EXERCISE DETAILS>
Copy out the lines of the material word for word, from the line containing "Task: Open the genki_iwahashi username link" through the end of the material, with both of those lines included.

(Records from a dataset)
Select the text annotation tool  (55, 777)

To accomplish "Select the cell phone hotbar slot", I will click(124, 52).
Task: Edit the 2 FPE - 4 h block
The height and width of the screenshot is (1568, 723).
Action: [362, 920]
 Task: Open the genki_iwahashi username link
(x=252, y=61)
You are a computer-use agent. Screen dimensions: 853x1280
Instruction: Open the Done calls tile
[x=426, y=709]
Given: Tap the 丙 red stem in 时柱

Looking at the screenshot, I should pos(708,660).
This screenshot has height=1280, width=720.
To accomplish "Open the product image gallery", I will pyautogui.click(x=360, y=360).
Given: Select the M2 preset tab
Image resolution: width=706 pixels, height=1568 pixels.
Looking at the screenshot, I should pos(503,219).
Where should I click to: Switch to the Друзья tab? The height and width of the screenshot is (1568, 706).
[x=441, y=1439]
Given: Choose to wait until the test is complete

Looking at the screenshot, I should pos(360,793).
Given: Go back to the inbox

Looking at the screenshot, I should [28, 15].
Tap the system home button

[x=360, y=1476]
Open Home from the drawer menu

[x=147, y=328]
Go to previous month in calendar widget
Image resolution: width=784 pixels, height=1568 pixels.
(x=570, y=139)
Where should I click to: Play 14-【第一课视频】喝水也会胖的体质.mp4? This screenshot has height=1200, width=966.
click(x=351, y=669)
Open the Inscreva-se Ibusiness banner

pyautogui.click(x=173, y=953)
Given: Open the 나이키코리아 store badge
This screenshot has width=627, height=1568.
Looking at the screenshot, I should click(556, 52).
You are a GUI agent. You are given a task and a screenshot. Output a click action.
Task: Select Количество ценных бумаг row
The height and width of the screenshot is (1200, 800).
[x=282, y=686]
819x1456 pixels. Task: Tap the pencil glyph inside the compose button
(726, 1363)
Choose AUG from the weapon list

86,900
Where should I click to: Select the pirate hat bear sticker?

TASK ANSWER>
 Task: Open the genki_iwahashi username link
(x=252, y=61)
You are a computer-use agent. Screen dimensions: 853x1280
Instruction: Open the Done calls tile
[x=426, y=709]
Given: Tap the 丙 red stem in 时柱

Looking at the screenshot, I should pos(708,660).
This screenshot has height=1280, width=720.
To accomplish "Open the product image gallery", I will pyautogui.click(x=360, y=360).
Given: Select the M2 preset tab
Image resolution: width=706 pixels, height=1568 pixels.
Looking at the screenshot, I should pos(503,219).
Where should I click to: Switch to the Друзья tab? The height and width of the screenshot is (1568, 706).
[x=441, y=1439]
Given: Choose to wait until the test is complete

Looking at the screenshot, I should pos(360,793).
Given: Go back to the inbox

Looking at the screenshot, I should [28, 15].
Tap the system home button

[x=360, y=1476]
Open Home from the drawer menu

[x=147, y=328]
Go to previous month in calendar widget
Image resolution: width=784 pixels, height=1568 pixels.
(x=570, y=139)
Where should I click to: Play 14-【第一课视频】喝水也会胖的体质.mp4? This screenshot has height=1200, width=966.
click(x=351, y=669)
Open the Inscreva-se Ibusiness banner

pyautogui.click(x=173, y=953)
Given: Open the 나이키코리아 store badge
This screenshot has width=627, height=1568.
Looking at the screenshot, I should click(556, 52).
You are a GUI agent. You are given a task and a screenshot. Output a click action.
Task: Select Количество ценных бумаг row
The height and width of the screenshot is (1200, 800).
[x=282, y=686]
819x1456 pixels. Task: Tap the pencil glyph inside the compose button
(726, 1363)
Choose AUG from the weapon list

86,900
Where should I click to: Select the pirate hat bear sticker?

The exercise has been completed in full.